- EXTRAIT DU TEXTE:
---*---

L R AS Published on Tuesday 29 November 2016 - n° 170 - Categories:Regard sur le PV

Regard sur le PV n° 170 du 29 novembre


LES COMPAGNIES D'ELECTRICITE COMMENCENT A S'INQUIETER DE LA CONCURRENCE DE NOUVEAUX VENUS 
    Des propositions sont multiples.
    Pour le moment bien peu de commercialisation.
   
Les compagnies d'électricité sont fragilisées en Allemagne.
   
EDF aussi    
   
Comment réagir ?
   
LA FILIERE 
    Les fabricants de plaquettes et de cellules durement affectées par la baisse des prix. Les fabricants de panneaux en ont profité !

   
La bonne conjoncture pour les fabricants de panneaux parait terminée 
   
La compétitivité chinoise s’érode. 
   
De nombreuses unités de production de silicium vont venir en exploitation  

A NOTER

les textes

LES COMPAGNIES D'ELECTRICITE COMMENCENT A S'INQUIETER DE LA CONCURRENCE DE NOUVEAUX VENUS

    Les compagnies d’électricité en Europe, mais aussi aux Etats-Unis commencent à s’inquiéter de la concurrence que leur portent de jeunes entreprises créées il y a peu et qui se placent entre les producteurs d’énergie et les consommateurs. Jusqu’à présent, une relation claire était instaurée entre un producteur, souvent un monopole, et un usager : il lui fournissait de l’électricité. Bien évidemment, il essayait de le faire le mieux possible mais avec une autorité et une arrogance qui signifiait bien où se trouvait le pouvoir et la capacité de production.
   
    Des propositions sont multiples.
    Au cours de ces dernières années, de petites entreprises se sont créées sur une compétence numérique ou sur une capacité à fédérer des blocs d’énergie non utilisée ou disponible. On a vu fleurir l’autoconsommation, donc une séparation plus ou moins nette entre le producteur et le consommateur. On a vu apparaitre des services pour augmenter l’autoconsommation : des logiciels ont géré les besoins des utilisateurs afin d’optimiser la production locale qui puisse être consommée. On a vu aussi émerger des entreprises capables d’acheter des excédents de production résidentielle pour les fournir à d’autres consommateurs dans ce qu’on a appelé des centrales électriques virtuelles. Chacune de ces entreprises a une spécificité plus ou moins pointue dans tel ou tel de ces domaines. Comme pour couronner le tout, des communautés de production et de consommation se sont créées pour éviter de dépendre des producteurs historiques d’énergie.

---*---

- DONNÉES AFFICHÉES:
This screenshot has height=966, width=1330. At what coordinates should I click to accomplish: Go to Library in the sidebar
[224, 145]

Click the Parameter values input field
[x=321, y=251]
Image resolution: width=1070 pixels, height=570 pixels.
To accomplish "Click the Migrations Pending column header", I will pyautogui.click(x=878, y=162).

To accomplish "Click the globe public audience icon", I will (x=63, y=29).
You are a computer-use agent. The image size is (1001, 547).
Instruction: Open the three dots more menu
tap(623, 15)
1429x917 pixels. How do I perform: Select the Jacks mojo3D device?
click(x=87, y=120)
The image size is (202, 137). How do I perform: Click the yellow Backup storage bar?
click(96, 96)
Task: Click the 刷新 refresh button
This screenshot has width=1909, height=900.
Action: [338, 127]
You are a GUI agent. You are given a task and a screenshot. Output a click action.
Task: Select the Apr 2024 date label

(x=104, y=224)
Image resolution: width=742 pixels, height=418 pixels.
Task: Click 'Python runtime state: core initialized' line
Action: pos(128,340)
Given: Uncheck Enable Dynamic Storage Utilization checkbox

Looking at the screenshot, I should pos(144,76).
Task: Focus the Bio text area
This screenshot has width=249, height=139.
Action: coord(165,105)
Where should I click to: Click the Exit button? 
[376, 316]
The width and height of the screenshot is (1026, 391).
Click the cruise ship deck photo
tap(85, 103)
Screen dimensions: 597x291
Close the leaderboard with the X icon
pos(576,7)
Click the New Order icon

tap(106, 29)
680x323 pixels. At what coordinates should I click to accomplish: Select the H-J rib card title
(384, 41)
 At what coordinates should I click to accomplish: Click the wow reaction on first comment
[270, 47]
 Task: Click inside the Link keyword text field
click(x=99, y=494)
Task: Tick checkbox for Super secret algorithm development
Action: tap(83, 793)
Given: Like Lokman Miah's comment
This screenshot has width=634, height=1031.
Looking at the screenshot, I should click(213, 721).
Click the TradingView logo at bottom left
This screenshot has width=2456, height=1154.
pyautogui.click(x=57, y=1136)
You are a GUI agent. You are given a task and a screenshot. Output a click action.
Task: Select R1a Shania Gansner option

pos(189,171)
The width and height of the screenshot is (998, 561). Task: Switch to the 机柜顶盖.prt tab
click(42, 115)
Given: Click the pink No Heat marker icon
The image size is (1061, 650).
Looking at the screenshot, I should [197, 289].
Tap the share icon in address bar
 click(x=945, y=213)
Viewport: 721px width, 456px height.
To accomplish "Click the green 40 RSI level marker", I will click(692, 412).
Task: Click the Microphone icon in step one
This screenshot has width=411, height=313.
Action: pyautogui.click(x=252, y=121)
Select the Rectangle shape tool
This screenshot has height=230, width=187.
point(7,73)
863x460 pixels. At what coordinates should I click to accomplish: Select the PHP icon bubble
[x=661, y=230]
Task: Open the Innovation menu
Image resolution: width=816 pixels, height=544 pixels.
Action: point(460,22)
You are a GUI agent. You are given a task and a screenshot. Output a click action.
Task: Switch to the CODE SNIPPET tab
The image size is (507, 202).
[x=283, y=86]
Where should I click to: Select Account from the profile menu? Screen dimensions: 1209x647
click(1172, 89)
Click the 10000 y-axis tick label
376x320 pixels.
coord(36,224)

---*---

- CONSIGNE: Dans l'extrait ci-dessus sur la concurrence entre compagnies d'électricité, extrayez tout ce qui va de « Regard sur le PV n° » jusqu'à « Comment réagir ? ».

- RÉPONSE:
Regard sur le PV n° 170 du 29 novembre


LES COMPAGNIES D'ELECTRICITE COMMENCENT A S'INQUIETER DE LA CONCURRENCE DE NOUVEAUX VENUS 
    Des propositions sont multiples.
    Pour le moment bien peu de commercialisation.
   
Les compagnies d'électricité sont fragilisées en Allemagne.
   
EDF aussi    
   
Comment réagir ?